All of the data needs to be printed again, exactly as written.

-- Opening Marker --

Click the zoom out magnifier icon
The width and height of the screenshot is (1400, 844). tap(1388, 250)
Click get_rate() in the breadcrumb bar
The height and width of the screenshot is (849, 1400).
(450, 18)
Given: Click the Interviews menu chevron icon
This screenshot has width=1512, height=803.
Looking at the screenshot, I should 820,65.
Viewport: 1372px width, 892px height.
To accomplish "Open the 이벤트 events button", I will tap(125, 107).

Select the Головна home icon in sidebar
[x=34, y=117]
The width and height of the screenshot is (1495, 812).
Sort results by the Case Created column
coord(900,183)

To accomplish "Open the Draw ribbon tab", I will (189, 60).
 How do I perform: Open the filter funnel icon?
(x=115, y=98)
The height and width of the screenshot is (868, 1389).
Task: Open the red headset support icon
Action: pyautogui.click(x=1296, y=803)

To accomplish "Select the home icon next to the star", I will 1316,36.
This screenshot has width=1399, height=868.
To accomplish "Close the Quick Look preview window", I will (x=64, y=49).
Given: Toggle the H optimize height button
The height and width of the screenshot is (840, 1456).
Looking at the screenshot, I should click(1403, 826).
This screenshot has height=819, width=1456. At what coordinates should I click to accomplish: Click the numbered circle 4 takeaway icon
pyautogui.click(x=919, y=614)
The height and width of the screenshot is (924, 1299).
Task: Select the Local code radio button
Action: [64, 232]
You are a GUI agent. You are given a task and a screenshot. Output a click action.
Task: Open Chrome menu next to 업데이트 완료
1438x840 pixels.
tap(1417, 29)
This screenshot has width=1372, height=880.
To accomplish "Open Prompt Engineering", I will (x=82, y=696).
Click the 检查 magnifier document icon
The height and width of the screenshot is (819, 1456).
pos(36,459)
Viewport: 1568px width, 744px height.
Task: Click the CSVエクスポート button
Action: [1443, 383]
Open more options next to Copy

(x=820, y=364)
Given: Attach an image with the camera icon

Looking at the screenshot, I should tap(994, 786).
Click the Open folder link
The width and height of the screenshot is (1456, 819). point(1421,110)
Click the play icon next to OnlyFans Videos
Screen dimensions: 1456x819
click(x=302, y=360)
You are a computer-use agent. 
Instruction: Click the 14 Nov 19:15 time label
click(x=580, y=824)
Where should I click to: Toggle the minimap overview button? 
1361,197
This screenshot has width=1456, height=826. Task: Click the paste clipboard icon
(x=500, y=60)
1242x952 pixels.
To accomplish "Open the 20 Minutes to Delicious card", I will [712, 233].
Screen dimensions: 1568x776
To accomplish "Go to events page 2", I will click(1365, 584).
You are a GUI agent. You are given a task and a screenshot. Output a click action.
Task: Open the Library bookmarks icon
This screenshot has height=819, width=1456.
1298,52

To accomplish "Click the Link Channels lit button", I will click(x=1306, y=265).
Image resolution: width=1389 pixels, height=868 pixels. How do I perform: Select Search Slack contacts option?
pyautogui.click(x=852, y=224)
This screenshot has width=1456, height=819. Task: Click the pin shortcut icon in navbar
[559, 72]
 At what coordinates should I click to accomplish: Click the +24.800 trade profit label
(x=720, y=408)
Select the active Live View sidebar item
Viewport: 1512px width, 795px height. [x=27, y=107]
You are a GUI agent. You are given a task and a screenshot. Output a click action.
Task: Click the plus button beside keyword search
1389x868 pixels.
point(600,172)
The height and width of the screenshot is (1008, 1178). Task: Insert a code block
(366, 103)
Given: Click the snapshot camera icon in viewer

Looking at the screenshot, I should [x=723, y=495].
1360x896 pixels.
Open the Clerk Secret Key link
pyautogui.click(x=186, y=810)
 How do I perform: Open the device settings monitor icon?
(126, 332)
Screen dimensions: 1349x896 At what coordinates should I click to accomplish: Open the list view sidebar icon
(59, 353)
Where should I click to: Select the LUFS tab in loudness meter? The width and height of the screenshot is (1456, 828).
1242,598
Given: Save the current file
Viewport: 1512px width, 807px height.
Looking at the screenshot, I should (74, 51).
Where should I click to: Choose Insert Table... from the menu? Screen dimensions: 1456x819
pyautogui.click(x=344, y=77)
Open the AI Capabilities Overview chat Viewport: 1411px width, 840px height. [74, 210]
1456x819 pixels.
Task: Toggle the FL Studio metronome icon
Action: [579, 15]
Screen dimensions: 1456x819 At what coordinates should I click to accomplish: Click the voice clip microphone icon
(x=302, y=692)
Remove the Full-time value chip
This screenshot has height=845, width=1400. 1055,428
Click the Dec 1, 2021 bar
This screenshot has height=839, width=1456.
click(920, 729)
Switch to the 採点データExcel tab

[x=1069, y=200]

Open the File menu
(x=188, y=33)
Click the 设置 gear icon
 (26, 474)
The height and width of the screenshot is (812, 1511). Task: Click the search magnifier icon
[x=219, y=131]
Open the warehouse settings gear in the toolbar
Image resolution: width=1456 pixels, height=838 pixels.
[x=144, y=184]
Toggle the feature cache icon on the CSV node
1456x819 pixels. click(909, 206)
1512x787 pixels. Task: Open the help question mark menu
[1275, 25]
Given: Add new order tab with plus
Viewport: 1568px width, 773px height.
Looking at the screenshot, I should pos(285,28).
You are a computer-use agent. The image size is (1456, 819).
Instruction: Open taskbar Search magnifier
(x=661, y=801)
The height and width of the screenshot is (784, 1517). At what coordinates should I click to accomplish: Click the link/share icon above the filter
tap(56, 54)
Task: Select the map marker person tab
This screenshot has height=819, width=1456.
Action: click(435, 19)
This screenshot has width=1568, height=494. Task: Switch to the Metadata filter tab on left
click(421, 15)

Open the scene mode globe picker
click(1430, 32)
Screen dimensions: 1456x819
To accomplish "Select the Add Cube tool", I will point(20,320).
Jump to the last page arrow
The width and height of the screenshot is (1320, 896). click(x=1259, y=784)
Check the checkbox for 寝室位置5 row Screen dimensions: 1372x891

-- Closing Marker --

OUTPUT FOR THIS TASK:
Click the zoom out magnifier icon
The width and height of the screenshot is (1400, 844). tap(1388, 250)
Click get_rate() in the breadcrumb bar
The height and width of the screenshot is (849, 1400).
(450, 18)
Given: Click the Interviews menu chevron icon
This screenshot has width=1512, height=803.
Looking at the screenshot, I should 820,65.
Viewport: 1372px width, 892px height.
To accomplish "Open the 이벤트 events button", I will tap(125, 107).

Select the Головна home icon in sidebar
[x=34, y=117]
The width and height of the screenshot is (1495, 812).
Sort results by the Case Created column
coord(900,183)

To accomplish "Open the Draw ribbon tab", I will (189, 60).
 How do I perform: Open the filter funnel icon?
(x=115, y=98)
The height and width of the screenshot is (868, 1389).
Task: Open the red headset support icon
Action: pyautogui.click(x=1296, y=803)

To accomplish "Select the home icon next to the star", I will 1316,36.
This screenshot has width=1399, height=868.
To accomplish "Close the Quick Look preview window", I will (x=64, y=49).
Given: Toggle the H optimize height button
The height and width of the screenshot is (840, 1456).
Looking at the screenshot, I should click(1403, 826).
This screenshot has height=819, width=1456. At what coordinates should I click to accomplish: Click the numbered circle 4 takeaway icon
pyautogui.click(x=919, y=614)
The height and width of the screenshot is (924, 1299).
Task: Select the Local code radio button
Action: [64, 232]
You are a GUI agent. You are given a task and a screenshot. Output a click action.
Task: Open Chrome menu next to 업데이트 완료
1438x840 pixels.
tap(1417, 29)
This screenshot has width=1372, height=880.
To accomplish "Open Prompt Engineering", I will (x=82, y=696).
Click the 检查 magnifier document icon
The height and width of the screenshot is (819, 1456).
pos(36,459)
Viewport: 1568px width, 744px height.
Task: Click the CSVエクスポート button
Action: [1443, 383]
Open more options next to Copy

(x=820, y=364)
Given: Attach an image with the camera icon

Looking at the screenshot, I should tap(994, 786).
Click the Open folder link
The width and height of the screenshot is (1456, 819). point(1421,110)
Click the play icon next to OnlyFans Videos
Screen dimensions: 1456x819
click(x=302, y=360)
You are a computer-use agent. 
Instruction: Click the 14 Nov 19:15 time label
click(x=580, y=824)
Where should I click to: Toggle the minimap overview button? 
1361,197
This screenshot has width=1456, height=826. Task: Click the paste clipboard icon
(x=500, y=60)
1242x952 pixels.
To accomplish "Open the 20 Minutes to Delicious card", I will [712, 233].
Screen dimensions: 1568x776
To accomplish "Go to events page 2", I will click(1365, 584).
You are a GUI agent. You are given a task and a screenshot. Output a click action.
Task: Open the Library bookmarks icon
This screenshot has height=819, width=1456.
1298,52

To accomplish "Click the Link Channels lit button", I will click(x=1306, y=265).
Image resolution: width=1389 pixels, height=868 pixels. How do I perform: Select Search Slack contacts option?
pyautogui.click(x=852, y=224)
This screenshot has width=1456, height=819. Task: Click the pin shortcut icon in navbar
[559, 72]
 At what coordinates should I click to accomplish: Click the +24.800 trade profit label
(x=720, y=408)
Select the active Live View sidebar item
Viewport: 1512px width, 795px height. [x=27, y=107]
You are a GUI agent. You are given a task and a screenshot. Output a click action.
Task: Click the plus button beside keyword search
1389x868 pixels.
point(600,172)
The height and width of the screenshot is (1008, 1178). Task: Insert a code block
(366, 103)
Given: Click the snapshot camera icon in viewer

Looking at the screenshot, I should [x=723, y=495].
1360x896 pixels.
Open the Clerk Secret Key link
pyautogui.click(x=186, y=810)
 How do I perform: Open the device settings monitor icon?
(126, 332)
Screen dimensions: 1349x896 At what coordinates should I click to accomplish: Open the list view sidebar icon
(59, 353)
Where should I click to: Select the LUFS tab in loudness meter? The width and height of the screenshot is (1456, 828).
1242,598
Given: Save the current file
Viewport: 1512px width, 807px height.
Looking at the screenshot, I should (74, 51).
Where should I click to: Choose Insert Table... from the menu? Screen dimensions: 1456x819
pyautogui.click(x=344, y=77)
Open the AI Capabilities Overview chat Viewport: 1411px width, 840px height. [74, 210]
1456x819 pixels.
Task: Toggle the FL Studio metronome icon
Action: [579, 15]
Screen dimensions: 1456x819 At what coordinates should I click to accomplish: Click the voice clip microphone icon
(x=302, y=692)
Remove the Full-time value chip
This screenshot has height=845, width=1400. 1055,428
Click the Dec 1, 2021 bar
This screenshot has height=839, width=1456.
click(920, 729)
Switch to the 採点データExcel tab

[x=1069, y=200]

Open the File menu
(x=188, y=33)
Click the 设置 gear icon
 (26, 474)
The height and width of the screenshot is (812, 1511). Task: Click the search magnifier icon
[x=219, y=131]
Open the warehouse settings gear in the toolbar
Image resolution: width=1456 pixels, height=838 pixels.
[x=144, y=184]
Toggle the feature cache icon on the CSV node
1456x819 pixels. click(909, 206)
1512x787 pixels. Task: Open the help question mark menu
[1275, 25]
Given: Add new order tab with plus
Viewport: 1568px width, 773px height.
Looking at the screenshot, I should pos(285,28).
You are a computer-use agent. The image size is (1456, 819).
Instruction: Open taskbar Search magnifier
(x=661, y=801)
The height and width of the screenshot is (784, 1517). At what coordinates should I click to accomplish: Click the link/share icon above the filter
tap(56, 54)
Task: Select the map marker person tab
This screenshot has height=819, width=1456.
Action: click(435, 19)
This screenshot has width=1568, height=494. Task: Switch to the Metadata filter tab on left
click(421, 15)

Open the scene mode globe picker
click(1430, 32)
Screen dimensions: 1456x819
To accomplish "Select the Add Cube tool", I will point(20,320).
Jump to the last page arrow
The width and height of the screenshot is (1320, 896). click(x=1259, y=784)
Check the checkbox for 寝室位置5 row Screen dimensions: 1372x891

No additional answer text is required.